Важнейшая из этих проблем, и не только во время войны, — это проблема выбора, хотя она с наибольшей выразительностью и проявляется в период войны. Нередко от выбора зависит вся сущность человека, хотя этот выбор осуществляется каждый раз по-иному. Меня это привлекает потому, что дает возможность, как сказал Юрий Бондарев, исследовать не самое войну (это задача историков), а возможности человеческого духа, проявляющиеся на войне. Для человечества это важно всегда, для нашего искусства это важно особенно. Вот почему мне кажется, что такого рода проблемы более подобает ставить в смысле этически обобщенном, хотя и не отрываясь от конкретного материала прошлой войны.
М. Кузнецов: В этой связи встает и проблема художественной традиции. Героем великой русской литературы XIX века был человек, взыскующий истины.
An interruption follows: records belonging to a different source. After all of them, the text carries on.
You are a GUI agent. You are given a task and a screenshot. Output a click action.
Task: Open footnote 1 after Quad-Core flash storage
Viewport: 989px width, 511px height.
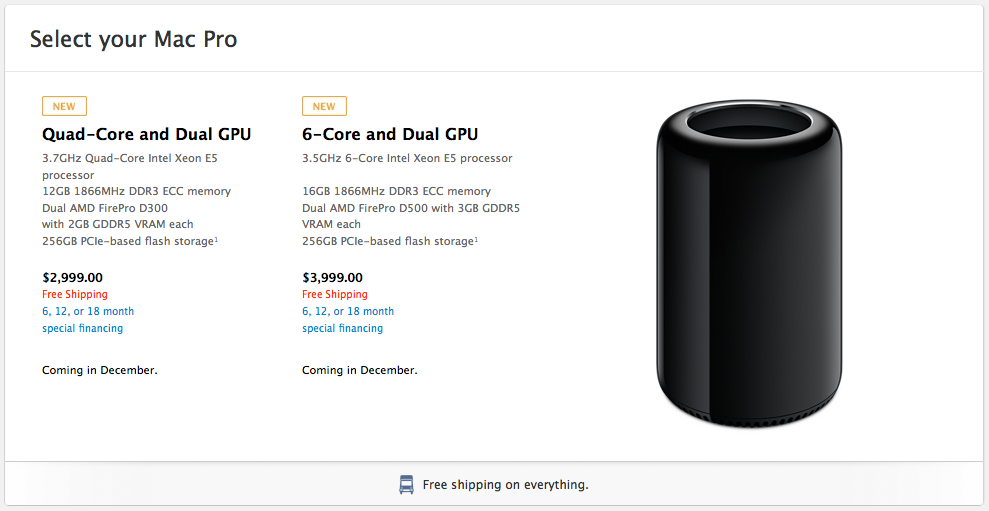(x=216, y=239)
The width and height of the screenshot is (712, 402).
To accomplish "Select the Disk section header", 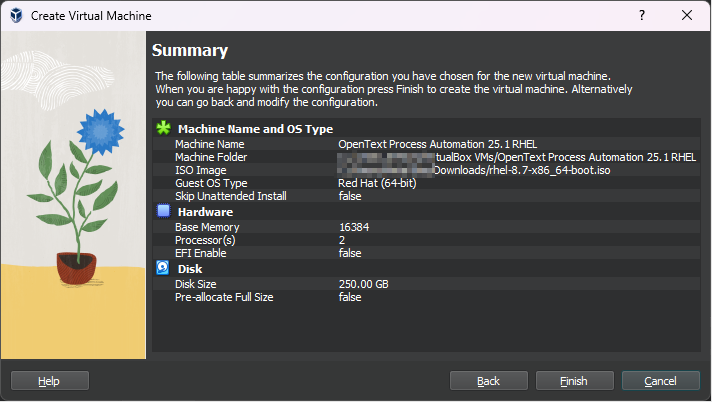I will [190, 269].
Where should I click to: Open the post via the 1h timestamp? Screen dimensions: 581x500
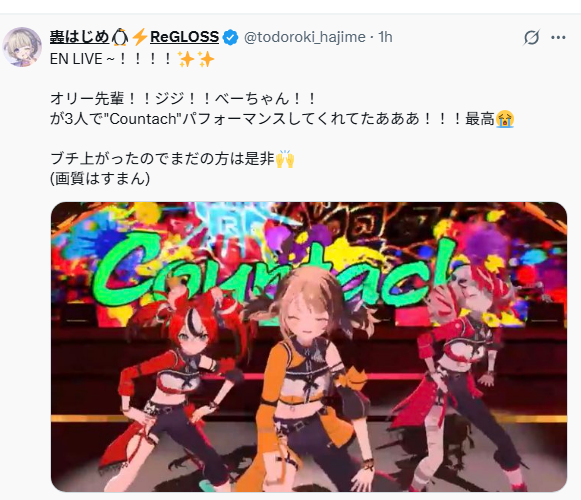point(385,37)
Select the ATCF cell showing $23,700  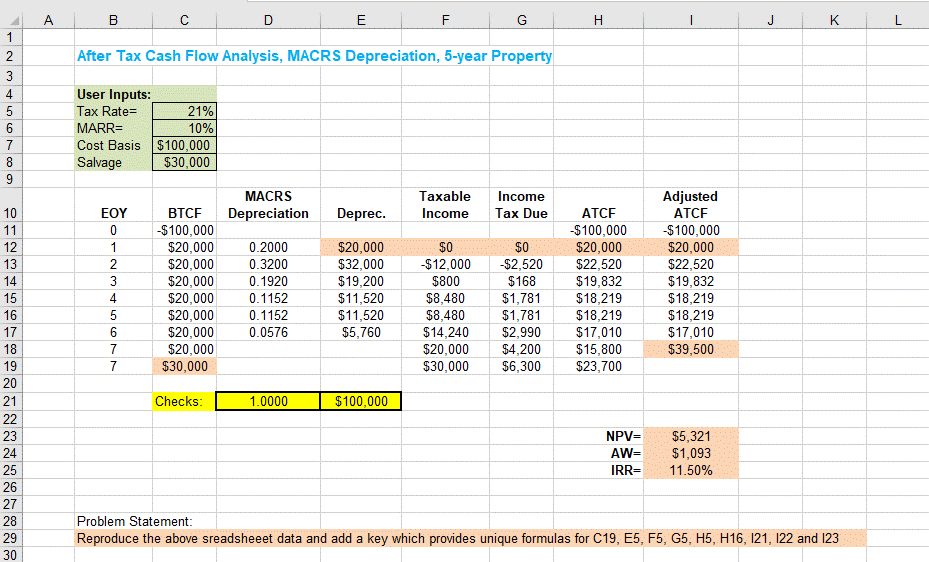tap(598, 366)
С особой силой это проявилось, скажем, в батальной прозе Льва Толстого. Конечно, герой советской литературы иной, тут много коренных отличий. Но ведь есть и преемственность, есть и нынешнее развитие великих гуманистических и реалистических традиций.
Ю. Бондарев: История подчас высекает на камне равно добро и зло, но добро все-таки долговечнее. Если мы утверждаем это, то опять же приходим к главному — к нетленной проблеме человечности, к категории добра, которое пытается сделать мир благороднее, нравственнее, мягче, объединяя, а не разъединяя, людей…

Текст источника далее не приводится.